The revised treaty has been opposed since its birth in 2003 by a number of Irish American organizations and activists. Opponents are expected to attend Thursday’s committee hearing.
However, discussion at the hearing is likely to be limited with the emphasis instead on the member vote.
That said, a spokesman for committee chairman, Senator Richard Lugar, indicated that some steps have been taken behind the scenes that could assuage some, if not all, Irish American concerns.
The spokesman said that Lugar, a Republican from Indiana, had been working with Senator Chris Dodd from Connecticut in an effort to resolve the issues of particular concern.
Dodd, a Democrat with possible presidential ambitions, has been apparently sympathetic to the AOH and other critics of the treaty.
Recently elected AOH National President Jack Meehan has urged the treaty’s rejection stating that its ratification would entail signing away the rights of Americans to a fair trial.
The Hibernians have also produced a “Comparison Document” outlining in detail the organization’s broad reservations over the treaty.
In addition, the AOH National Political Education Committee has been circulating a release describing the treaty as “dangerous” and a means by which “many of the rights” taken for granted by American citizens would be eliminated.
Opposition to the treaty has also been spearheaded by Professor Francis Boyle of the University of Illinois while a coalition of Irish American organizations, under the Unity In Action Committee umbrella, late last week issued a statement calling on the Senate to reject ratification.
Boyle has argued that, under the revised treaty’s provisions, American founding fathers and mothers such as John Hancock, George Washington, Thomas Jefferson, James and Dolly Madison would be extradited to Britain for the very revolutionary activities that founded the United States.
Boyle and other critics have especially focused their attention on the revised treaty’s potential effects with regard to political activity linked to Northern Ireland but have also highlighted – as has the American Civil Liberties Union – what they claim are the treaty’s dangers to civil liberties in general.
“The LAOH has denounced this U.S./UK treaty as an assault on the basic civil liberties of all Americans,” said Ladies Ancient Order of Hibernians National President, Dorothy Weldon.
Weldon’s criticism was included in the Unity in the Action Committee release, a document that also carried statements on behalf of the Irish American Unity Conference, Irish Northern Aid and the Brehon Law Society.
Opposition to the revised treaty has also been expressed in recent months by the Irish American Emergency Parades Committee, Americans for a New Irish Agenda and the Irish American Labor Coalition.
The revised treaty, said Jim Cullen of the Brehons, was simply unwarranted and threatened “fundamental violence to American legal traditions.”
The treaty, argued Cullen, substituted decisions by political operatives and bureaucrats for the review and rulings of the federal judiciary.
“We must insist that the courts determine key issues like rights and liberties that arise in extraditions to the UK, a jurisdiction whose concern for these matters of due process, particularly in Northern Ireland, are more than suspect,” Cullen stated.
The Foreign Relations panel last discussed the treaty just before it went into summer recess in early August but deferred its vote until this week.
Activists who attended the pre-recess meeting, chaired by Sen.
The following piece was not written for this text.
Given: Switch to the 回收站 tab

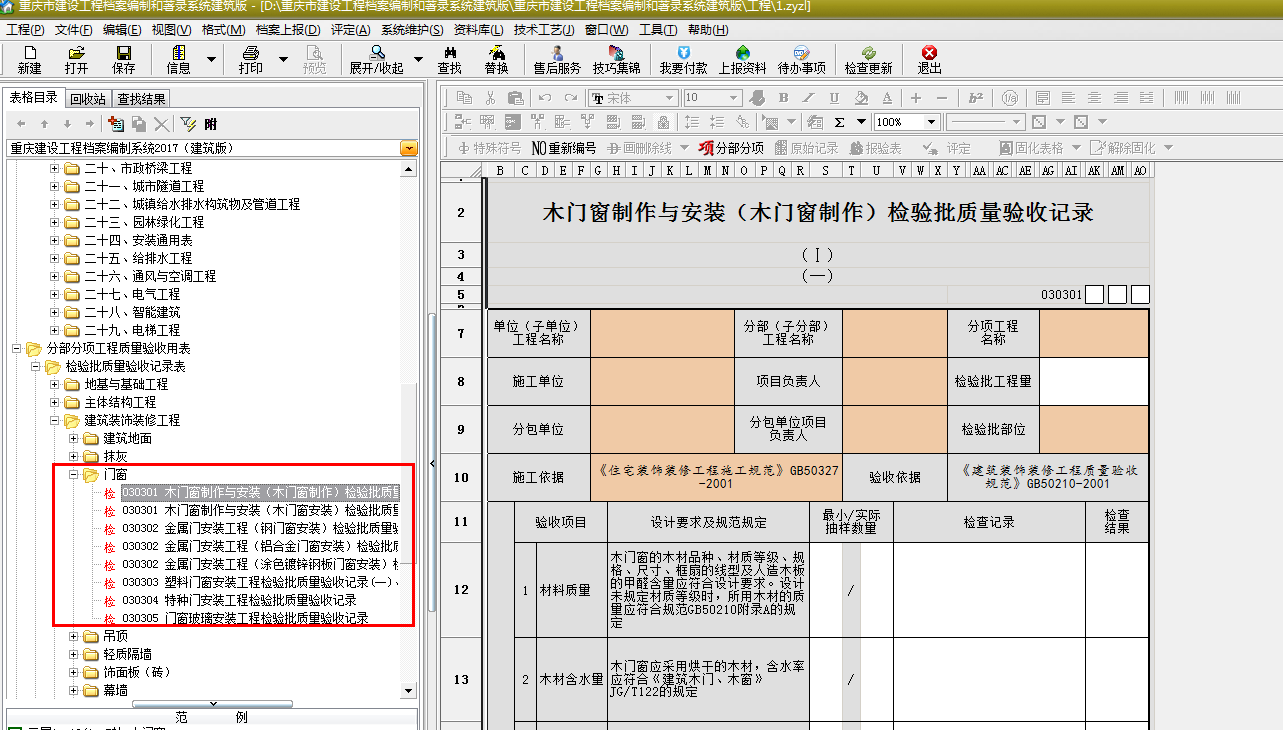Looking at the screenshot, I should pyautogui.click(x=88, y=99).
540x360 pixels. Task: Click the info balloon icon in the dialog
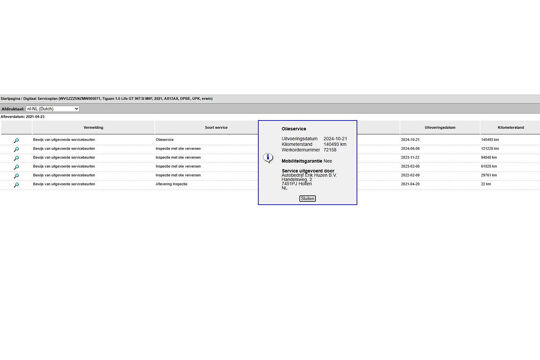click(x=268, y=158)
Lugar, urged rejection of the treaty.
At that hearing, however, Deputy U.S. Attorney General, Paul McNulty said he refuted “in unequivocal terms” the suggestion that the U.S. had entered into the treaty “in order to collude with the United Kingdom in a campaign of retaliation against Irish-American Citizens.”
The revised treaty was signed in March 2003 by then U.S. attorney general, John Ashcroft, and the British home secretary at the time, David Blunkett.
In his remarks at the signing ceremony, Ashcroft made no specific reference to any conflict, group or country.
British government representatives have repeatedly denied that the treaty was drawn up with Northern Ireland, or Irish American activists, in mind.
In a July visit to Washington, D.C., British government minister-of-state, Baroness Scotland, sent a letter to each of the 18 members of the Foreign Relations Committee.
In the letter, Baroness Scotland stated that full Senate approval by October was of “paramount importance.”
What was at stake, the baroness told senators, was “not only the continued status of the U.S. as a ‘trusted partner’ for extradition but also the perception in the UK of how our relationship works in practice.”
The baroness stated that the purpose of the treaty was to “modernize” extradition arrangement. It was not, she said, aimed at speeding up the extradition from the U.S. of people “suspected of involvement in terrorism” connected with Northern Ireland.
“The concerns about the treaty raised by certain Irish-American groups are groundless,” she stated.
Prof. Boyle, reacting to the letter, said that a “British Baroness telling the democratically elected Members of the United States Senate that they had better ratify this treaty by October or else” was “pretty outrageous.”